PIDA intersects with multiple other laws, regulation, codes of professional conduct and administrative policies within the health-care system, which means that doctors must figure out in complicated situations which rules take precedence.

Violations of health and safety codes and ongoing use of faulty medical devices would be examples of wrongdoing under PIDA. Concerns over the quality of care provided to an individual patient or a single preventable error during care would be raised as concerns with the appropriate authorities but would not be reportable under PIDA.

The wording of PIDA creates an onus on whistleblowers to first raise their concerns internally. Unlike leaks which involve the unauthorized disclosure of sensitive information which can lead to sanctions, whistleblowing requires adherence to prescribed procedures in order to qualify for protection against reprisals.

Under PIDA, reprisal can involve actual or threatened actions such as disciplinary measures, demotion, termination or “any measure that adversely affects” the employment or working conditions of an employee. Based on the 2018 amendments to PIDA, reprisal complaints now go to the Ombudsman rather than the Labour Board, a change meant to provide greater protection of the identity of the whistleblower.

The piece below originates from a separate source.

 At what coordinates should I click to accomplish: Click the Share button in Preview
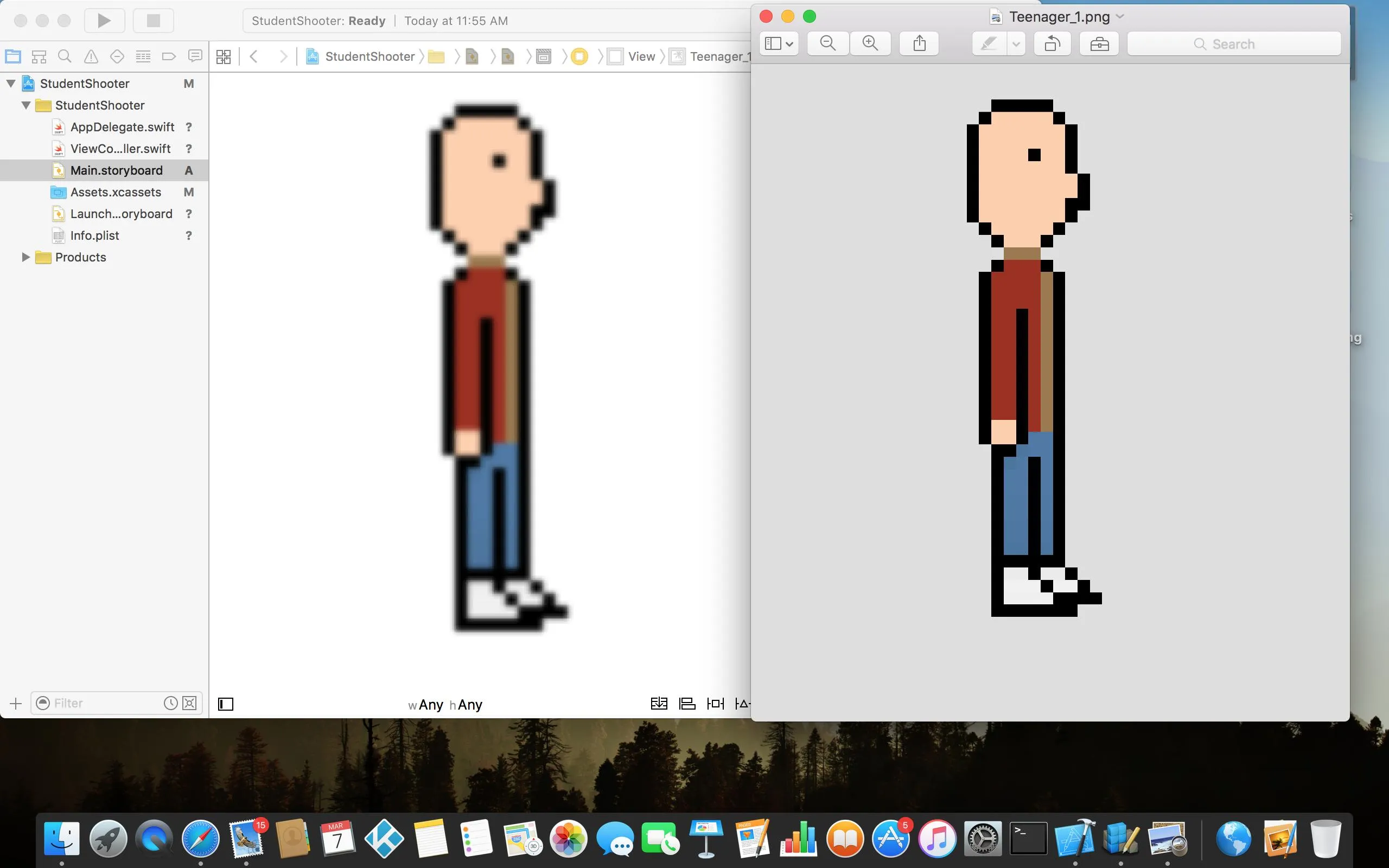[x=920, y=43]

Salaried doctors working in institutions would have more protection than doctors providing services on a contract basis. The latter category of doctors are very much in the majority and they could be vulnerable in such ways as the loss of admitting privileges to hospitals, access to operating theatres, non-renewal of contracts for work in a long-term care facilities, or ongoing access to facilities and equipment for research.

The main difficulty with achieving protection in practice lies in showing that the detrimental impacts are linked to the disclosure. Legally, it must be proven that a disclosure directly resulted in a reprisal. In many cases, this will be unclear. Raising a matter of wrongdoing and securing redress from retaliation can be both distracting and time consuming, two conditions doctors should ideally avoid.

Pressures are building in Canada and elsewhere to bring doctors more explicitly within the scope of whistleblower protection laws. Inquiries into health tragedies have recommended strengthened laws, as have national and provincial medical associations.

Laws are important but even more valuable would be professional and institutional health-care cultures which value and create safe spaces for speaking up. Educational materials on PIDA provided to doctors in general and legal support to those contemplating disclosures should be features supporting that culture.

Paul G. Thomas is professor emeritus of political studies at the University of Manitoba.